A presidente do STF, Rosa Weber, votou ontem pela inconstitucionalidade das emendas do relator, o chamado orçamento secreto, principal ferramenta de fisiologismo do Centrão. Relatora de três ações contra a prática, ela afirmou em seu voto (íntegra) que as emendas do relator colocam o Orçamento da União “a serviço das prioridades eleitorais e dos interesses paroquiais dos parlamentares integrantes da coalizão presidencial”. Os esforços de última hora do Congresso para dar transparência ao orçamento secreto, segundo ela, apenas reforçam o descompasso deste com a Constituição. Ela concluiu que as emendas do relator voltem a sua função original de corrigir erros, sem poder de criar novas despesas. Hoje começam os votos dos demais ministros, mas é impossível saber se o julgamento terminará antes do recesso judiciário, que se inicia na próxima segunda-feira.

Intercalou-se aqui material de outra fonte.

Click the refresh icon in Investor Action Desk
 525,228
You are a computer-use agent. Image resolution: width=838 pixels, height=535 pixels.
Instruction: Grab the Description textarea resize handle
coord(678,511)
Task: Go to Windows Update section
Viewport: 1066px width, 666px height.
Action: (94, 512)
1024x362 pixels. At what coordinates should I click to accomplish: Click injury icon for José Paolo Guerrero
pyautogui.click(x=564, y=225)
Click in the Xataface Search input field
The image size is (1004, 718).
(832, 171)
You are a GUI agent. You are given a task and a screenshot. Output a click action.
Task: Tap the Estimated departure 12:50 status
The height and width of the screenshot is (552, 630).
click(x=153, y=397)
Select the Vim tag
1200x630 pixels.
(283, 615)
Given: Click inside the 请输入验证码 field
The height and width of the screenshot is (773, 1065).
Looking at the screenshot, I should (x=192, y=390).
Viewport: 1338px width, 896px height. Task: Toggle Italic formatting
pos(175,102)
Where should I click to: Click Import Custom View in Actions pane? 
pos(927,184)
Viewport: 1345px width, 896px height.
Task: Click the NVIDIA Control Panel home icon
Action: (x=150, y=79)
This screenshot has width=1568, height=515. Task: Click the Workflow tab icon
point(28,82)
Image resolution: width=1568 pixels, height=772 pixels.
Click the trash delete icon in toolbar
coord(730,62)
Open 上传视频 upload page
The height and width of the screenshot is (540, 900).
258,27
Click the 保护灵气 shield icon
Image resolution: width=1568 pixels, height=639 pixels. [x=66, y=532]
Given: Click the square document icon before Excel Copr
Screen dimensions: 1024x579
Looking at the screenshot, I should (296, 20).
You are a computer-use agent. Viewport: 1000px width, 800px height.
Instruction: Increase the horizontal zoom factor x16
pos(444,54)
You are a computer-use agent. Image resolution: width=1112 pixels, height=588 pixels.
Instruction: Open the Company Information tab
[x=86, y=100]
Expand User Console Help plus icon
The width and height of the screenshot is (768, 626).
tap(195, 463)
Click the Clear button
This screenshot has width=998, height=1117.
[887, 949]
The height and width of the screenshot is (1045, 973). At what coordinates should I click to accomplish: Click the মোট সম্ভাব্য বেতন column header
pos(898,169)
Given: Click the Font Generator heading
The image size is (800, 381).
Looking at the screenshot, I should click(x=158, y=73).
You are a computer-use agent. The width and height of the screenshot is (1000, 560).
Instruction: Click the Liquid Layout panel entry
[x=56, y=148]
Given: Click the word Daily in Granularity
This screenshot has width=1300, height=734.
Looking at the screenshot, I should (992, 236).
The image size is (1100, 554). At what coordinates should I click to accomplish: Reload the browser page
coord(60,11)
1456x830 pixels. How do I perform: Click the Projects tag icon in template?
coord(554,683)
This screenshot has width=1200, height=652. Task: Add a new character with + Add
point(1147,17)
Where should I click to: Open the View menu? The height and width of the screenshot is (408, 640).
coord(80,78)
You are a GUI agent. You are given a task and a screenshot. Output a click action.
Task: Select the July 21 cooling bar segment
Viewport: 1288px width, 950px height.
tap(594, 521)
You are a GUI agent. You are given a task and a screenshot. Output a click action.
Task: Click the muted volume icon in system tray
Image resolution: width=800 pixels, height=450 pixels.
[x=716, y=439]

Apesar do voto de Weber, o futuro governo acredita que a PEC da Transição não sofrerá retaliação por parte do Centrão, revela a Coluna do Estadão. A avaliação é de que a maioria dos ministros do Supremo deve “modular” o orçamento secreto, estabelecendo critérios de transparência, mas mantendo alguma margem para a barganha fisiológica. Outra corrente fala em incluir as emendas do relator na PEC, mas ela teria de voltar para o Senado, onde a inclusão tem poucas chances de passar.